Exercise inputs —
========================================================================

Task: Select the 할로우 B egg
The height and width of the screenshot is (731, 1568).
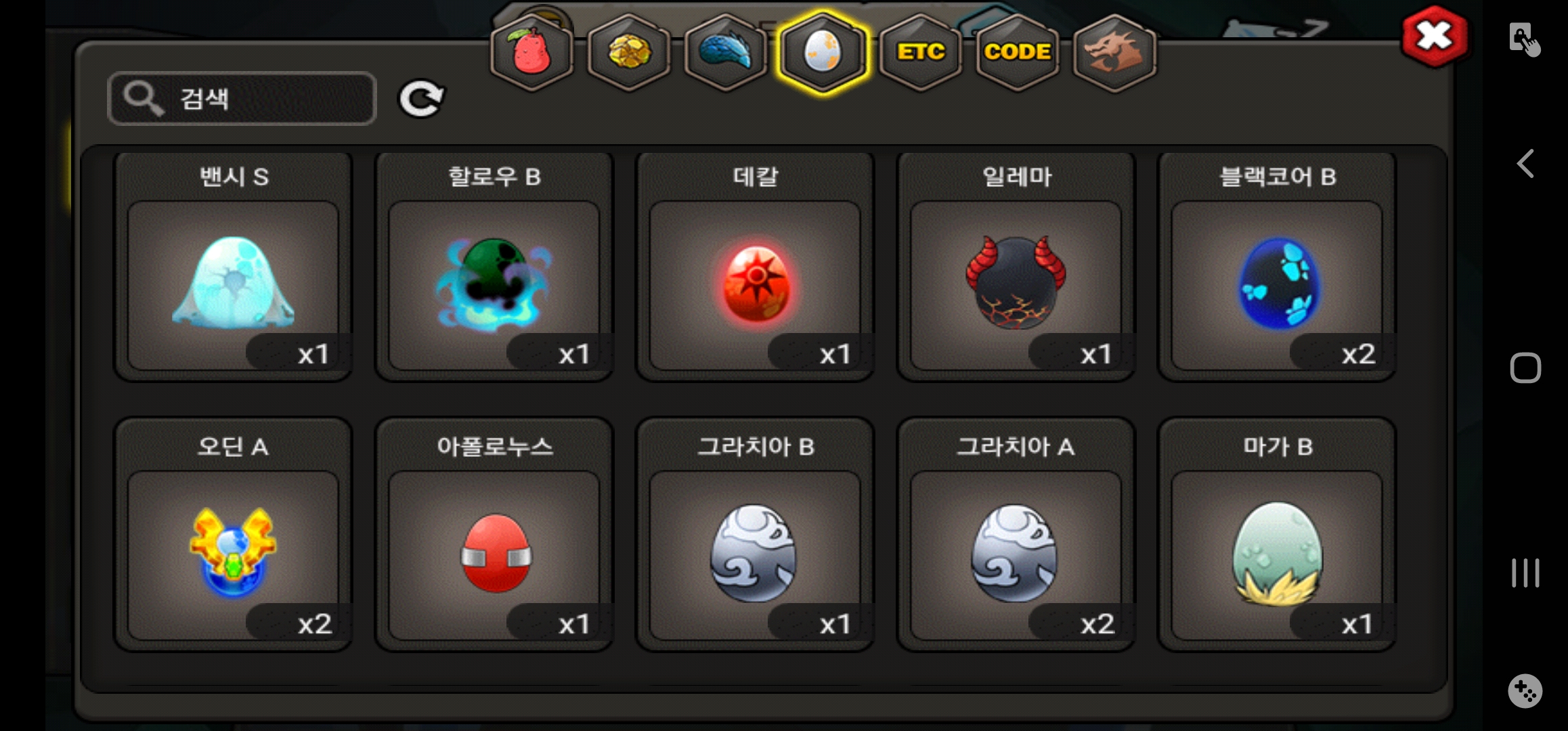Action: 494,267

========================================================================

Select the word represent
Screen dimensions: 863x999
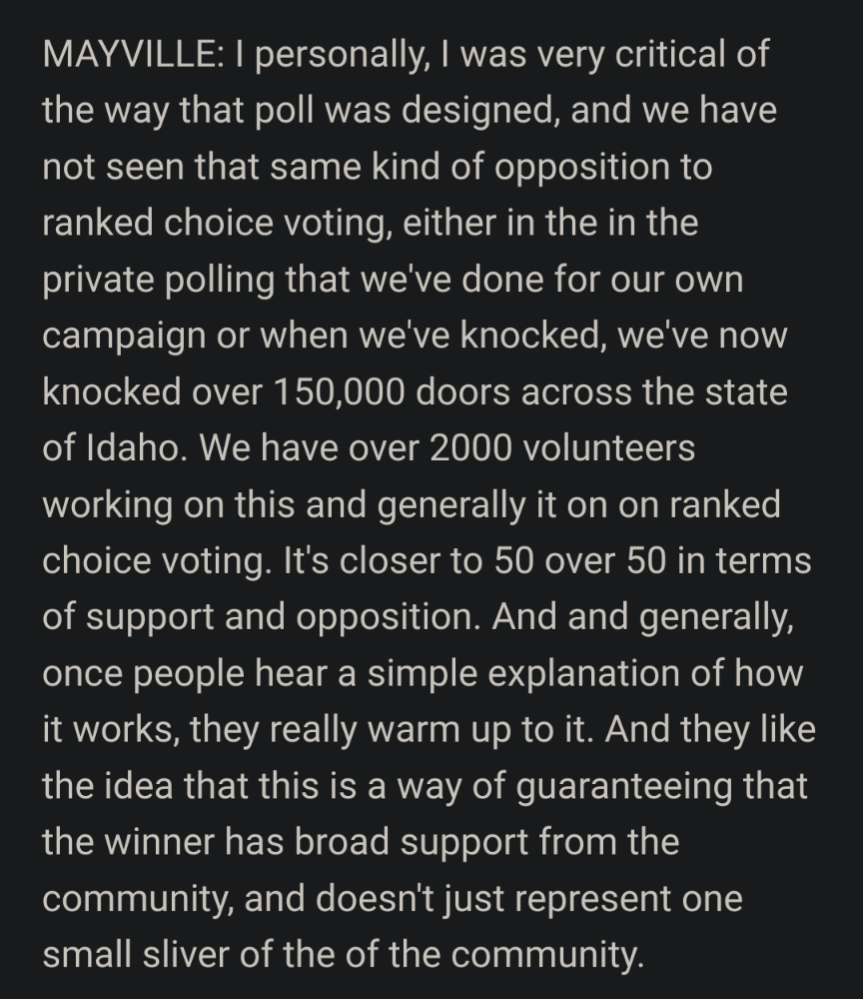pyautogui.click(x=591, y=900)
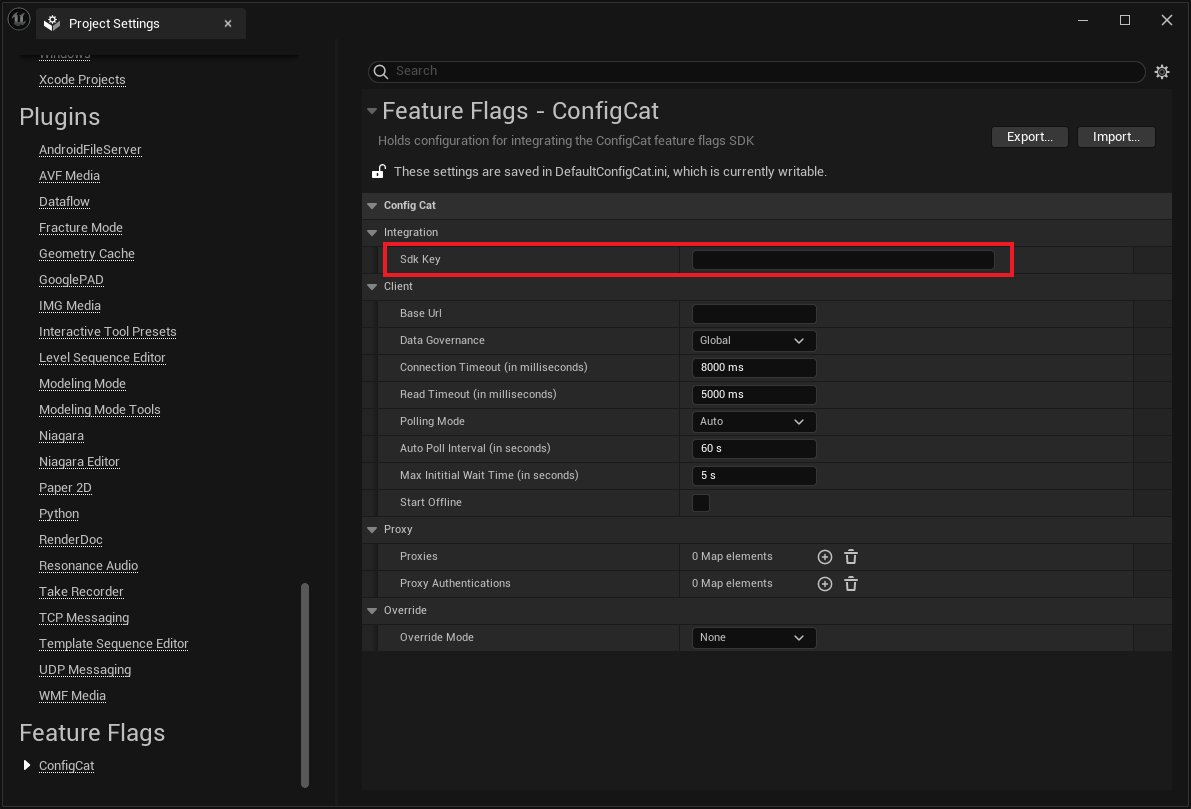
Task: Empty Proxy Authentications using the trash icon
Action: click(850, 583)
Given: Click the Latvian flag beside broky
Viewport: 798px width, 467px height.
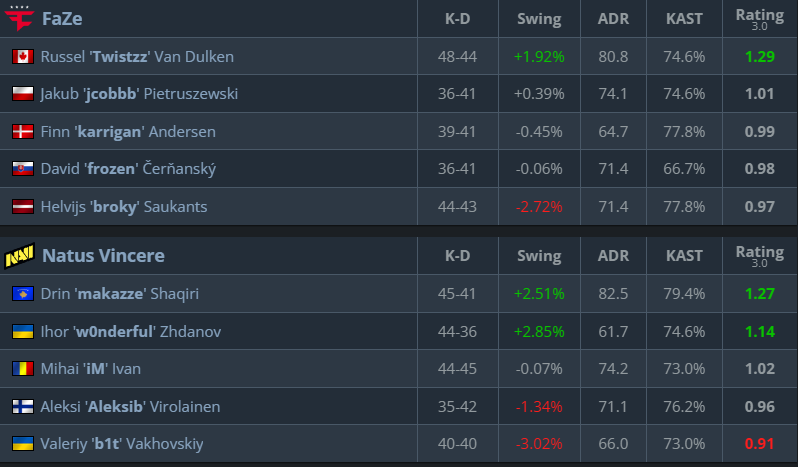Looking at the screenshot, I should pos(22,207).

========================================================================

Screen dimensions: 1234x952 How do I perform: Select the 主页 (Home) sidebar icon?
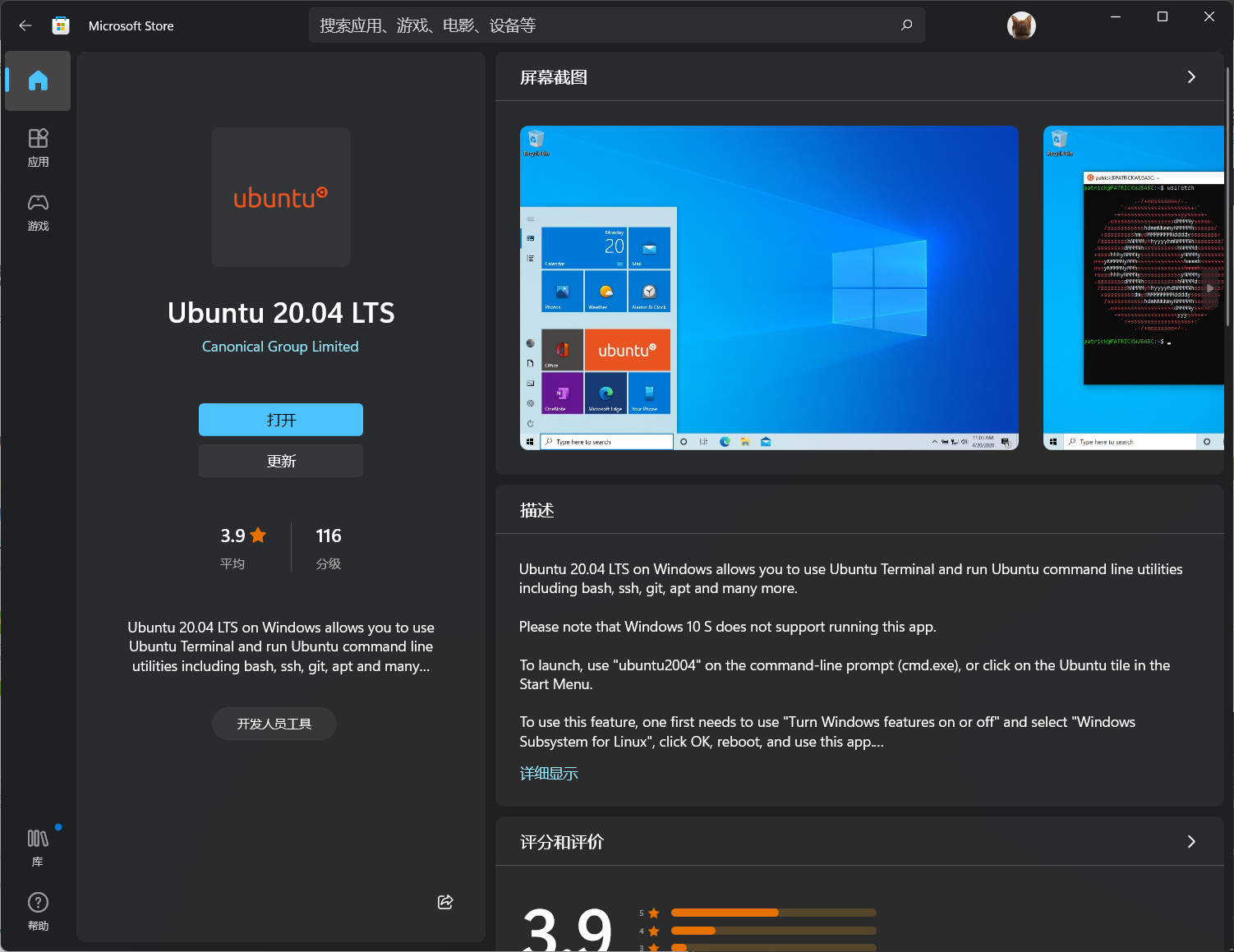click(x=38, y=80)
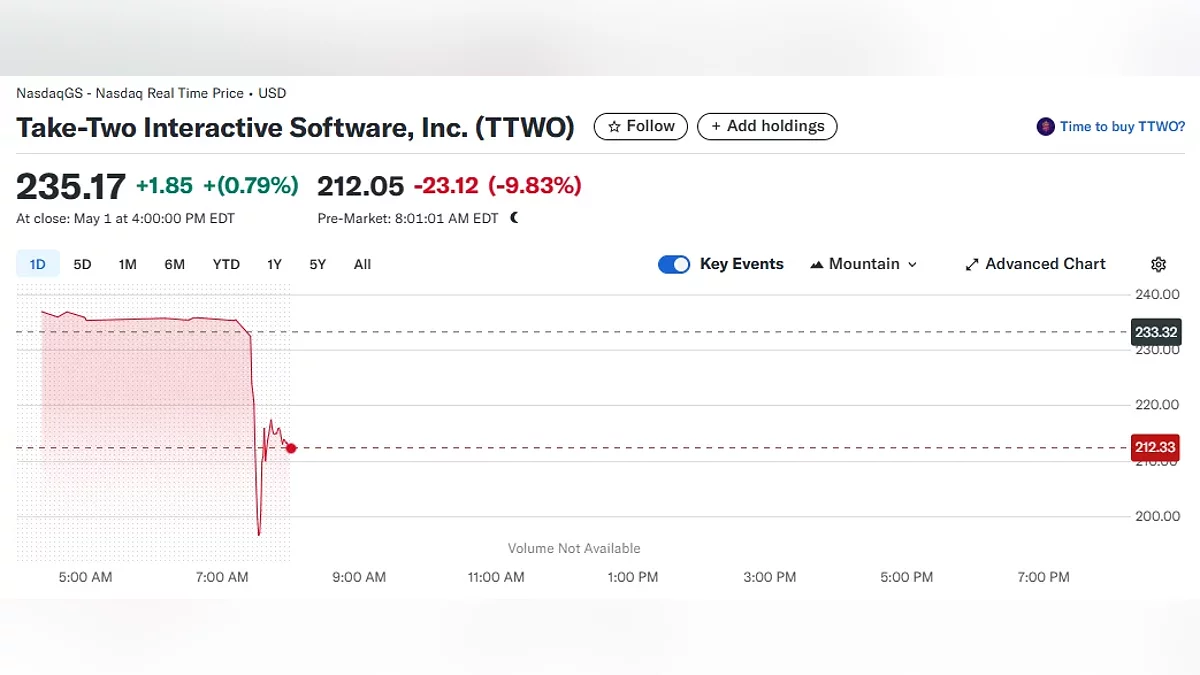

========================================================================

Task objective — Reproduce the listing lines from the line with "Select the word represent" to the line with "Looking at the", both ends included, leaving the pictures out of your answer.

Result —
Select the word represent
Screen dimensions: 863x999
pyautogui.click(x=591, y=900)
Task: Empty Proxy Authentications using the trash icon
Action: click(850, 583)
Given: Click the Latvian flag beside broky
Viewport: 798px width, 467px height.
Looking at the screenshot, I should pos(22,207).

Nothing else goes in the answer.